Le Pakistan Tehreek-e-Insaf (PTI) a lancé une attaque cinglante contre le gouvernement du Punjab suite à des rapports viraux affirmant que ce dernier s’est porté acquéreur d’un jet d’affaires de luxe Gulfstream, d’une valeur estimée entre 38 et 42 millions de dollars (environ 11 milliards de roupies), pour l’usage exclusif du ministre en chef.
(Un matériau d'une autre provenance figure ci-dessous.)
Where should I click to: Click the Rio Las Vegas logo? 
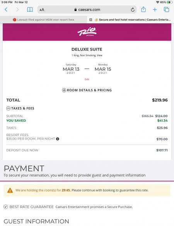point(87,32)
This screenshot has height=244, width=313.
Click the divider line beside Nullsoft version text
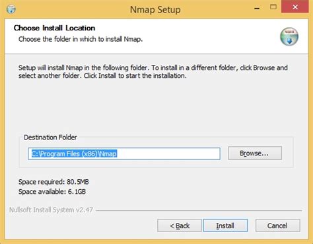pyautogui.click(x=199, y=211)
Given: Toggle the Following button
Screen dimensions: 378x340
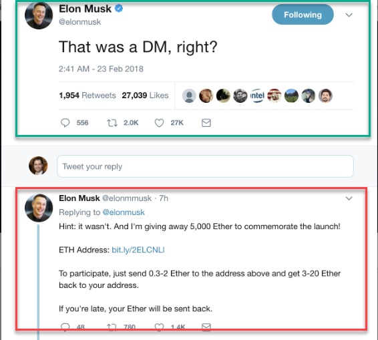Looking at the screenshot, I should 303,15.
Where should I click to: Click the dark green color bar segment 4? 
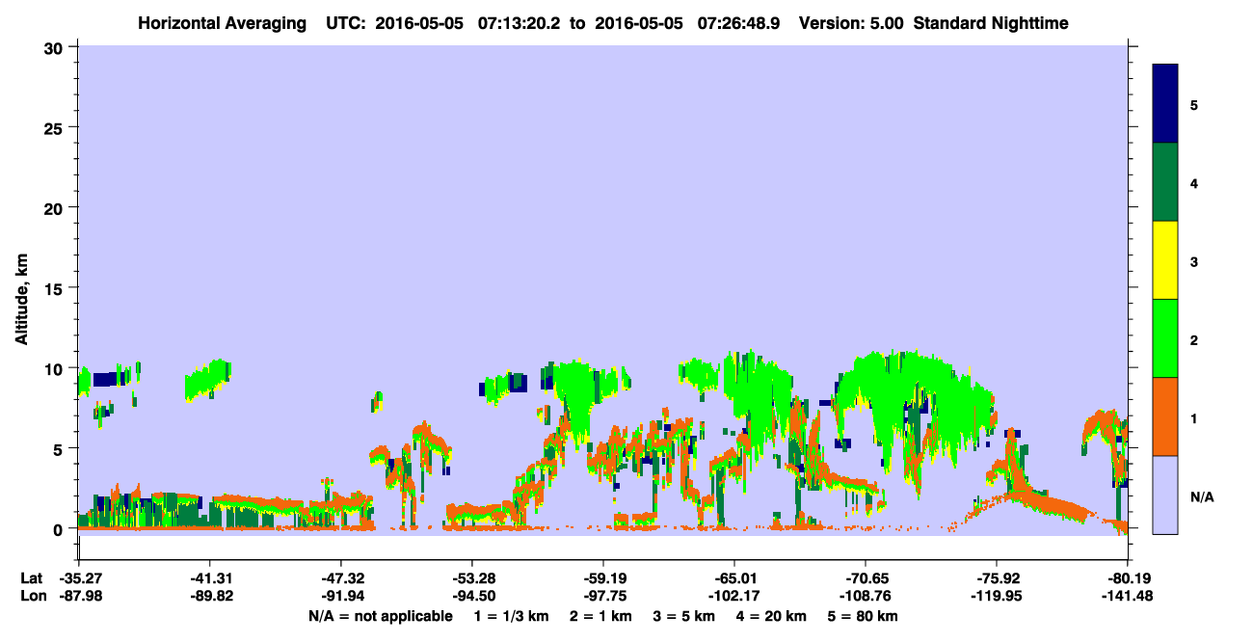[x=1165, y=182]
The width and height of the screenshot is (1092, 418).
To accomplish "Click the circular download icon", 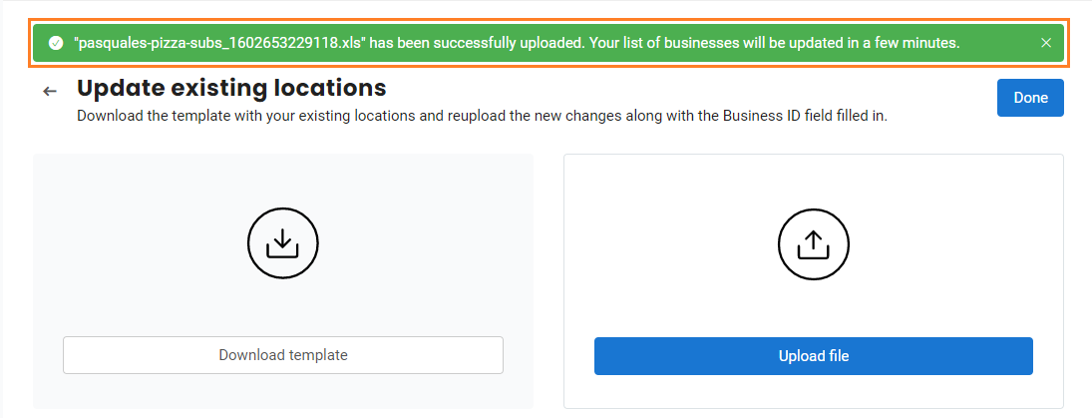I will click(282, 241).
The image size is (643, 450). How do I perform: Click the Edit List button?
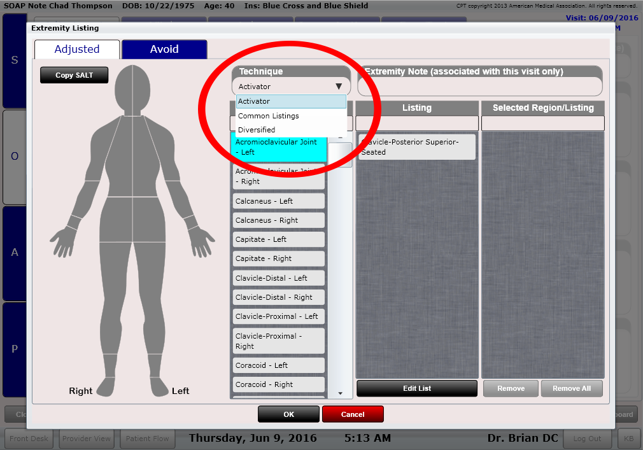pyautogui.click(x=417, y=388)
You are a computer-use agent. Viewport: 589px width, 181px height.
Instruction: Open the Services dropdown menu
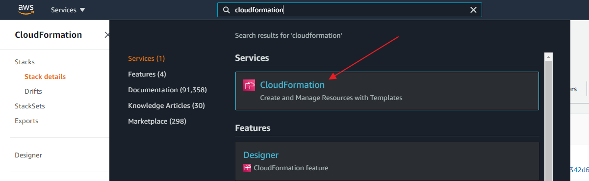[x=68, y=10]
Le secrétaire à l’information du PTI, Sheikh Waqas Akram, a condamné cet achat présumé, le qualifiant d’« hypocrisie flagrante ». Il a fustigé un gouvernement qui prône publiquement l’austérité tandis que la nation est aux prises avec un chômage record, une inflation paralysante et une économie en difficulté.
Une question de priorités
Dans une déclaration, Waqas a remis en question la justification d’une telle dépense extravagante. Il a souligné que près de la moitié de la population pakistanaise vit sous le seuil de pauvreté, sans pouvoir d’achat pour les nécessités de base, et que le pays survit grâce à des prêts étrangers.
« Comment un gouvernement peut-il justifier de dépenser sans compter pour un jet VIP haut de gamme lorsque 45 % des Pakistanais vivent sous le seuil de pauvreté ? », a-t-il demandé. Le porte-parole du PTI a averti que ces « dépenses imprudentes » révèlent un profond décalage avec les difficultés du public et un mépris flagrant pour la souffrance des citoyens.
Waqas a affirmé que le public ne tolérera pas le gaspillage des fonds nationaux pour un luxe personnel et a promis de tenir pour pleinement responsables les auteurs de cet usage présumé abusif du trésor public.
Exigence de transparence sur la santé d’Imran Khan
Dans un développement séparé mais connexe, le secrétaire à l’information du PTI a exprimé une profonde inquiétude face à l’anxiété grandissante du public concernant l’état de santé du fondateur du parti et ancien Premier ministre, Imran Khan. Il a exigé un accès immédiat et sans restriction pour les médecins personnels de Khan afin qu’ils puissent effectuer tous les examens médicaux nécessaires.
Waqas a déclaré que cette question est un test de « la confiance nationale, des droits de l’homme et de la responsabilité gouvernementale ». Il a critiqué le silence du gouvernement, affirmant qu’il avait intensifié le malaise public.
« Imran Khan est un ancien Premier ministre du Pakistan et la voix de millions de personnes… toute incertitude concernant sa santé et sa sécurité est intolérable », a-t-il déclaré. Le PTI a exigé que Khan soit autorisé à être conduit dans un hôpital ou un centre de diagnostic de son choix pour tout scanner ou évaluation spécialisée requis, avertissant qu’aucun délai supplémentaire ne serait acceptable.
Les deux déclarations du parti d’opposition soulignent les tensions politiques croissantes, présentant le rapport sur le jet de luxe et la santé de son leader comme des symboles de la responsabilité et des priorités gouvernementales en période de difficultés économiques nationales.